**SUPPLIED DATA**.
----

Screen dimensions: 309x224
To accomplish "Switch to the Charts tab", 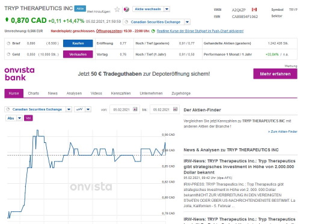I will click(34, 93).
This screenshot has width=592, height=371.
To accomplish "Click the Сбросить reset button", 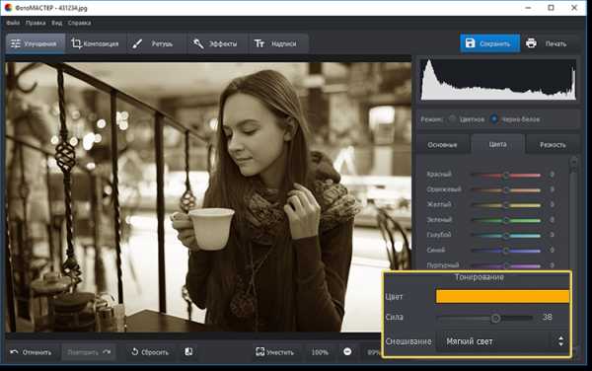I will [150, 352].
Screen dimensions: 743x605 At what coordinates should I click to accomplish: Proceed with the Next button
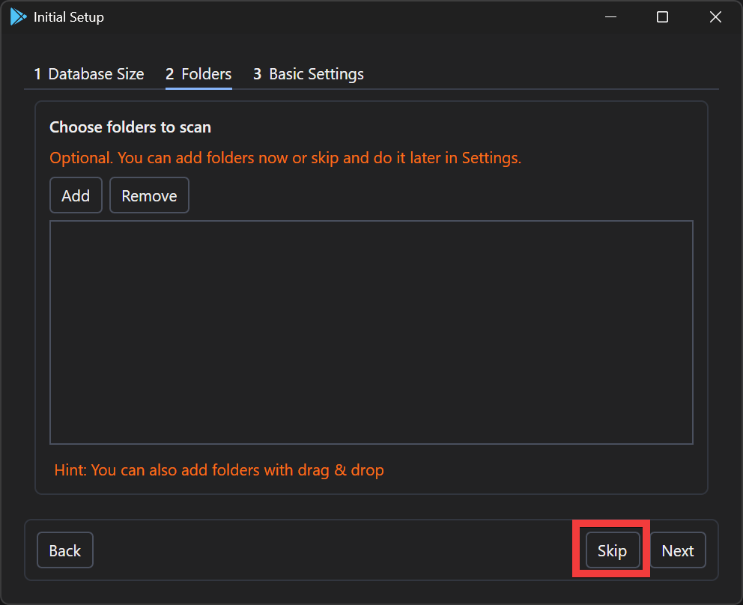pos(677,550)
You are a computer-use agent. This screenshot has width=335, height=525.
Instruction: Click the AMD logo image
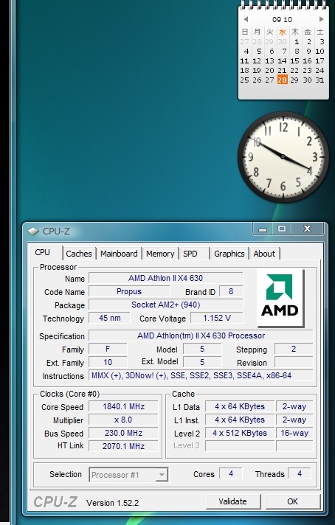coord(280,297)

----

**WHAT IS REQUIRED**. Report all lines above with "screenshot".

**WORKED SOLUTION**.
This screenshot has width=592, height=371.
You are a computer-use agent. This screenshot has width=335, height=525.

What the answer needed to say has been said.